Open problem: full stack optimization with timing info Possible path: graph rewriting techniques, need of a language for common description of HW and SW.

# **Other specific topics**

## Real-time control = physical process control



- Physical process control gives an interesting opportunity: use delay time to «hide» computations and other processing specific stuffs
- This makes programmer comfortable to write «relaxed» code
- But specifics for that changes over time
- Suddenly, that code becomes dramatically fatal, because violates RT constraints
- No automatic management of this issue today: research opportunity ? Realtime-aware compiler ? Tagging code with timing info ?

### Dealing without a stack



Traverse Procedure Dag

Each Procedure P has a register allocated for return address, no local variables, no parameters passing

No recursion (direct or indirect) allowed

Traverse DAG, allocating one register for return address to each procedure.

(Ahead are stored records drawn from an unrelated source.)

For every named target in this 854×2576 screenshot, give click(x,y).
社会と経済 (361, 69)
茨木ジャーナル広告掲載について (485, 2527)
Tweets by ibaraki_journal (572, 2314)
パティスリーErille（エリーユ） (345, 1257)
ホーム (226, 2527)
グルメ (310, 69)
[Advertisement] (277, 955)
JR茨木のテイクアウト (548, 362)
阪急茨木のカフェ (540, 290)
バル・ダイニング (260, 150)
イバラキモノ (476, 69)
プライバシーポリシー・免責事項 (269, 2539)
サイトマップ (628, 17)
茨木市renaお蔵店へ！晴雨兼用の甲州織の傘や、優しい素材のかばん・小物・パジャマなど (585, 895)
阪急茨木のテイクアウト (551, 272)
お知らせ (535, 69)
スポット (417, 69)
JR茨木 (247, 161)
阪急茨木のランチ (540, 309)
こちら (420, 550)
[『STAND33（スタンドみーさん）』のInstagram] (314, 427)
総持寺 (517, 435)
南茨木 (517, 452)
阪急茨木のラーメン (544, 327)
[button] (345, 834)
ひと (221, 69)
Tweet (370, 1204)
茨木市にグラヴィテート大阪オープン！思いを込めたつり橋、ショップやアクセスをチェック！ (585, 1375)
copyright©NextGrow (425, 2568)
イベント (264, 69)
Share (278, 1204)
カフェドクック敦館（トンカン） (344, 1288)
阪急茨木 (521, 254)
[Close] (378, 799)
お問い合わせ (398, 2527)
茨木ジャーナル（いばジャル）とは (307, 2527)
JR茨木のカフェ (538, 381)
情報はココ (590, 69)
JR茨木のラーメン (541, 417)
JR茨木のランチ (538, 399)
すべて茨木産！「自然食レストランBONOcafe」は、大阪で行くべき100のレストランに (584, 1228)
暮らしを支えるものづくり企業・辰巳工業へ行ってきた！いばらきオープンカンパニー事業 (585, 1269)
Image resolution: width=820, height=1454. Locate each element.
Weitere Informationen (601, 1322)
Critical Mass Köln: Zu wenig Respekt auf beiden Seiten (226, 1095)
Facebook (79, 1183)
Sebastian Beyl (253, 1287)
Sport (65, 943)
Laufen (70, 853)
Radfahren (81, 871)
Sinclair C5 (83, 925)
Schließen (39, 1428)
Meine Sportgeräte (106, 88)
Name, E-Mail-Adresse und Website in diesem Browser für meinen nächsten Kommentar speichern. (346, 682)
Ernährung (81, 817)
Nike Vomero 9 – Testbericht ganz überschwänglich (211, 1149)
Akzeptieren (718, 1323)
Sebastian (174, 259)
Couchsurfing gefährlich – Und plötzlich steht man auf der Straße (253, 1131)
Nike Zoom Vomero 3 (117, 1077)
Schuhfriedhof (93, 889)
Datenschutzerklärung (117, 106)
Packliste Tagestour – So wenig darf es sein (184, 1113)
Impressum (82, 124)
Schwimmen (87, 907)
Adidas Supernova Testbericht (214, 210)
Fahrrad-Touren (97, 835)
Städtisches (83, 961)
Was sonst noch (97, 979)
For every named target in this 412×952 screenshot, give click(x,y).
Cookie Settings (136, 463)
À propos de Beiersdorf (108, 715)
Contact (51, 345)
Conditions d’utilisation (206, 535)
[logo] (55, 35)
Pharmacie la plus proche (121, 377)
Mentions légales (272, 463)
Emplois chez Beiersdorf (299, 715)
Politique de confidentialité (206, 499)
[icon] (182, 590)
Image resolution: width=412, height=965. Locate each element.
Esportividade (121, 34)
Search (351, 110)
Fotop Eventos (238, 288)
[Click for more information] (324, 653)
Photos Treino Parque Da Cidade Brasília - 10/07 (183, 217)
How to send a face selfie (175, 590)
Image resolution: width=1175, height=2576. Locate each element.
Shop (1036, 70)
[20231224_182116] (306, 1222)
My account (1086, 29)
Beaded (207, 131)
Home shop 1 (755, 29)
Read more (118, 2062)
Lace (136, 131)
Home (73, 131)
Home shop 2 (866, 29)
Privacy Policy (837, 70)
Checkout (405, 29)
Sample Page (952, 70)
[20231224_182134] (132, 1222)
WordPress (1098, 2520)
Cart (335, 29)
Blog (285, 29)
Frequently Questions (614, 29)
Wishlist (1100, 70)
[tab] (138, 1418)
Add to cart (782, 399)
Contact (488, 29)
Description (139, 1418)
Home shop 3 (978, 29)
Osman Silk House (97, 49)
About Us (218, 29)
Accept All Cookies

Before allocating a register, analyzer has to traverse hierarchy.

When going back to father, free registers

Consistency condition : In any path from root to leaves, each register must be allocated only once

In the example, when allocating a register for P3, we have to check previous allocation for P5, possibly used when traversing P2

### Dealing with only a stack for return addresses



Return addresses are managed automatically by HW

As in the previous example, each procedure P has some registers allocated for parameters passing and return value. No recursion (direct or indirect) allowed

Return value is a register allocated on the caller. The callee access it by Pname.varname Procedures like P5 must use global variables

Problem: fast saturation of registers

A new type of local variable : programmer can use it only before a new procedure call; in other words existence of variable is not guaranteed along the procedure call chains.

int retval1
call P6
...
proc P6
P3.retval1 = 5
return

### Simple but complicated type system and arithmetics

- No necessity of data structures
- Sometimes you have «hardware» pointers
- Signed + unsigned without cast
- Single bit operations/checks (more than C-like bitwise operations)
- Bit range selection X[6:4], right shift and left shift in the same clock cycle
- Saturation arithmetic, sometimes not aligned with word width
- Multiplication without a multiplier :  $x * 3 = x \ll 1 + x$

### Procedure call policies

Call procedures on different processors



fast vs. area-efficient code

### Looking at the future...

- ASIC development has gone into integration of Verilog/VHDL IP blocks: «wild wiring» approach, huge cost of verification
- Verilog/VHDL abstraction is going into adopting high-level programming concepts (OO, FP..) but hardware designers are not so comfortable on those stuffs
- High-level synthesis is having a renewed boost in data-intensive applications on FPGA (hardware acceleration of mathematical algorithms): not well suited for control-intensive applications
- HW/SW co-design is focused on optimal partitioning of HW and SW tasks, but in this context processor architecture is an input data
- Processor synthesis is focused on instruction-set micro-details, not in the overall optimization, and it'is monopolized by Synopsys
- Compiler technology is going to multi-level optimization (MLIR), not well suited for highly constrained HW design

# Dreaming...

A programming language for control algorithms that allows the definition of:

- Hardware boundaries and constraints
- Real-time constraints
- Power constraints

and a compiler that *suggests* the optimal architecture.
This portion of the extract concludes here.